TO BE DONE |
Pick out and copy each line of the entries below that contains the string "what". Case counts.

+ + + +

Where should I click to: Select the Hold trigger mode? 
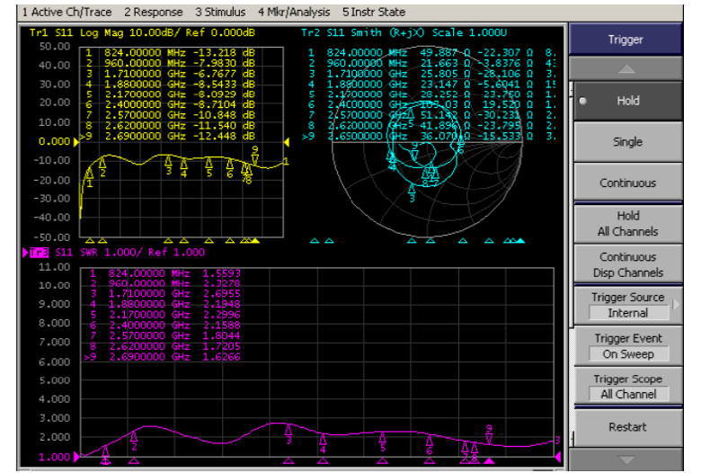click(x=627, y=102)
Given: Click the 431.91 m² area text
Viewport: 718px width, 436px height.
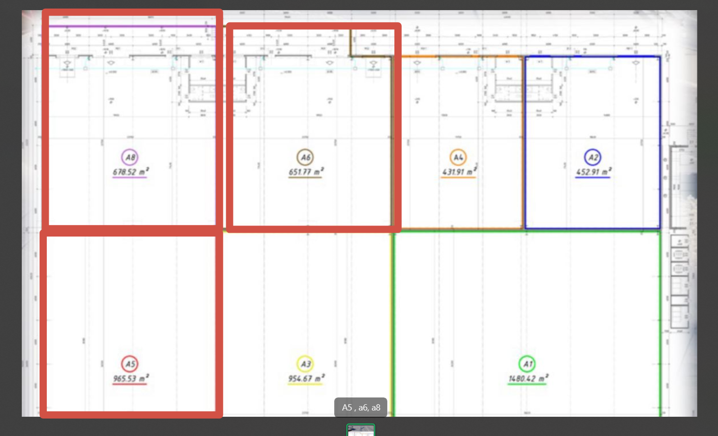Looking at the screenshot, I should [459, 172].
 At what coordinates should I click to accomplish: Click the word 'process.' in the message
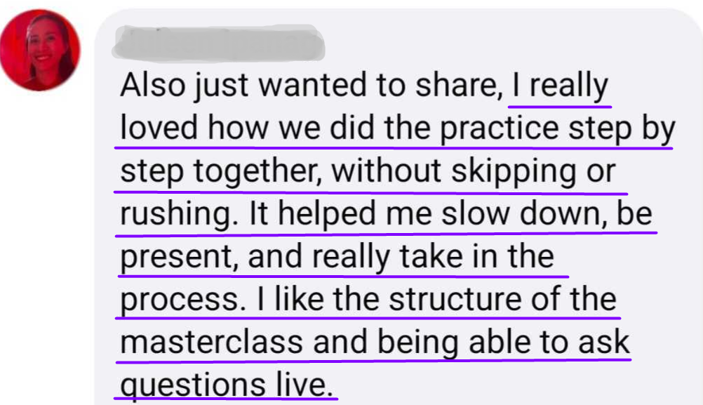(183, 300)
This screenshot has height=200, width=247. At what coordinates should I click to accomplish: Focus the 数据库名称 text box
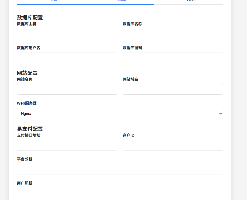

+ + + +

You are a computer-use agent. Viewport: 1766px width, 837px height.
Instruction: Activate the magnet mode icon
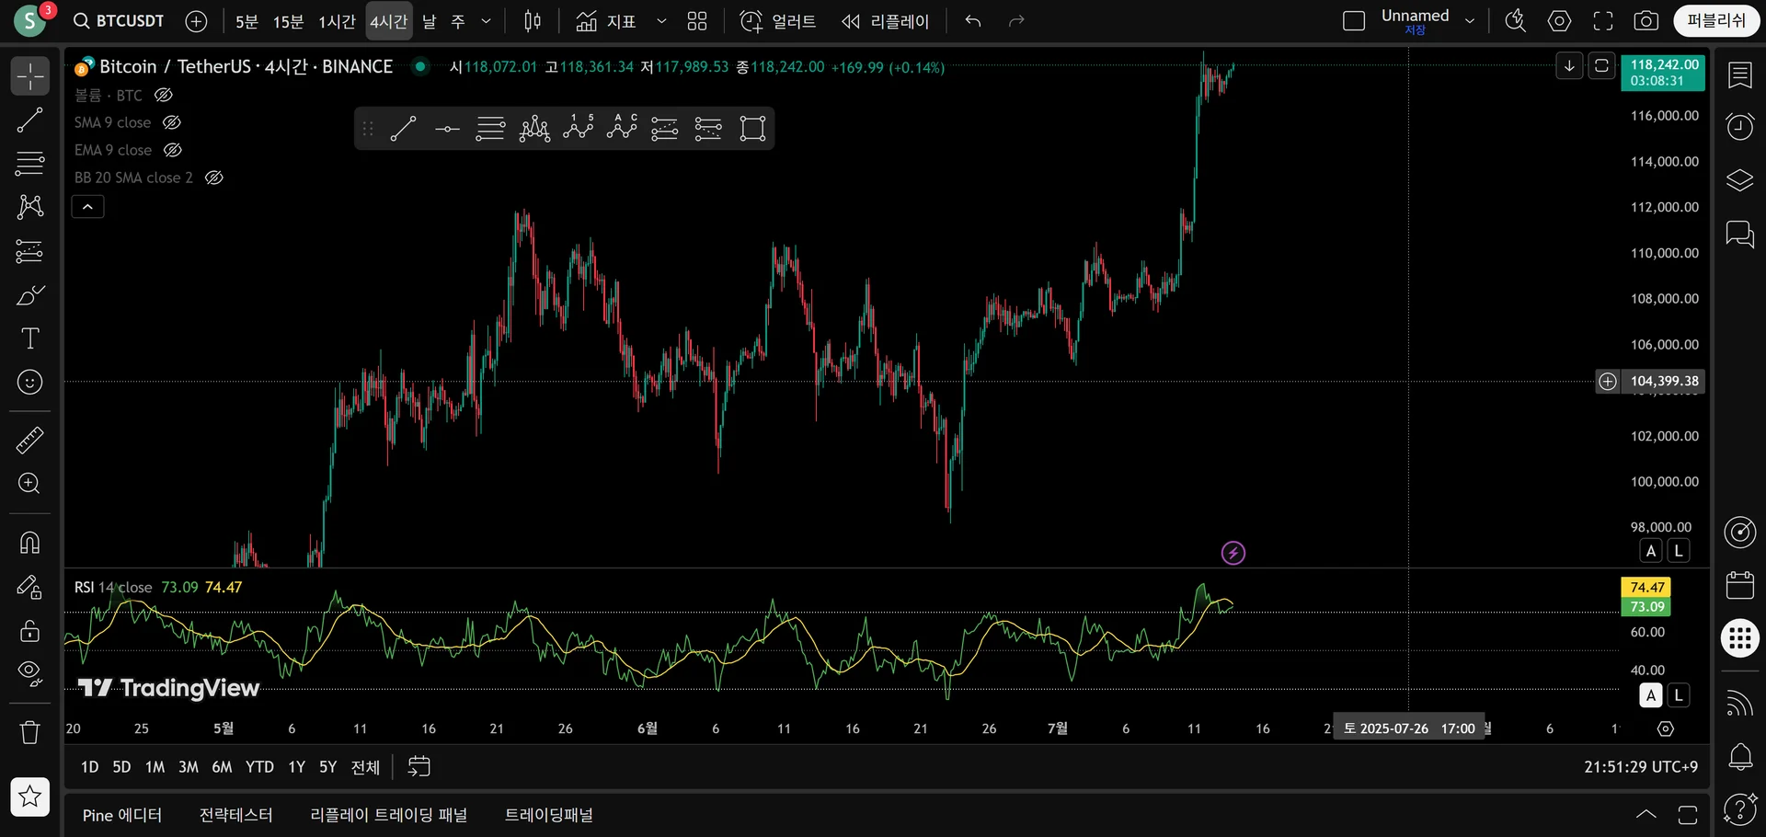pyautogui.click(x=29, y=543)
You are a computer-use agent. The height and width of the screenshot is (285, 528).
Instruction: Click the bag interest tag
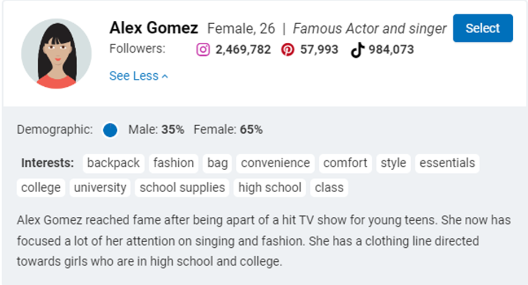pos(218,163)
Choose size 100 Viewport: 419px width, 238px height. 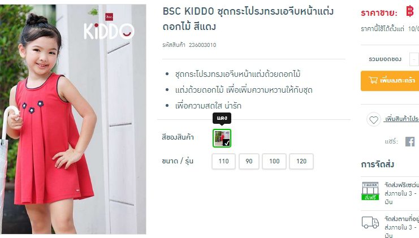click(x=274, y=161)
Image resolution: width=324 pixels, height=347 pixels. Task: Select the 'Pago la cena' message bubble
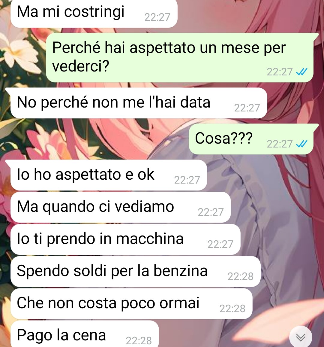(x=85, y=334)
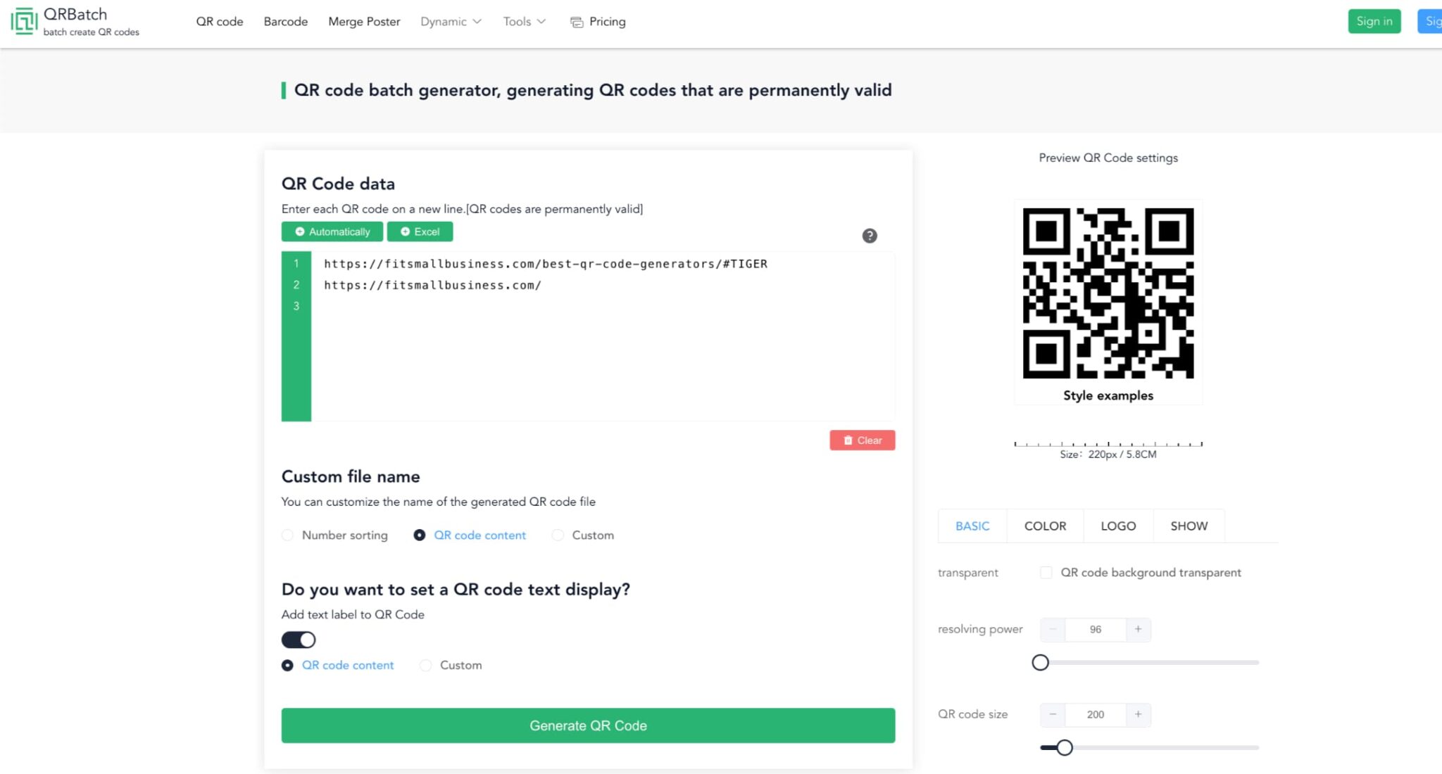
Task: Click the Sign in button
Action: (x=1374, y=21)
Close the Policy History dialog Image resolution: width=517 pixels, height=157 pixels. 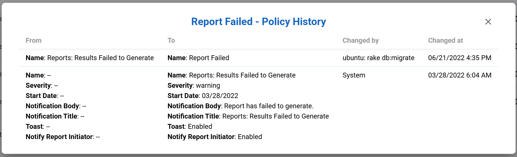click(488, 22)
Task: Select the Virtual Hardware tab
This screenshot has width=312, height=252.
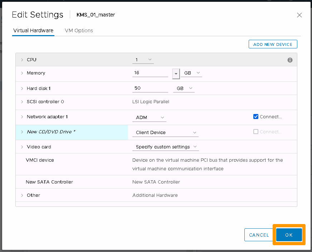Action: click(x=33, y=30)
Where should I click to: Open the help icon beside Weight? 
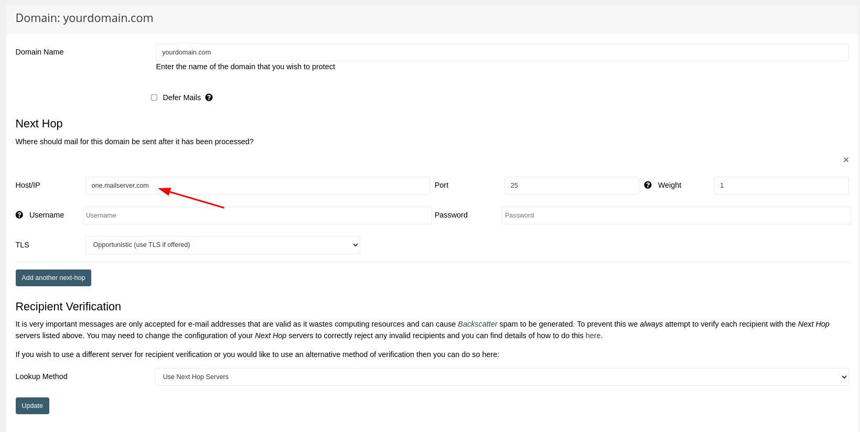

+ + + +

TASK RESPONSE |
 At what coordinates should I click to accomplish: Click the word 'process.' in the message
This screenshot has height=200, width=247. At what coordinates should I click to accomplish: Focus the 数据库名称 text box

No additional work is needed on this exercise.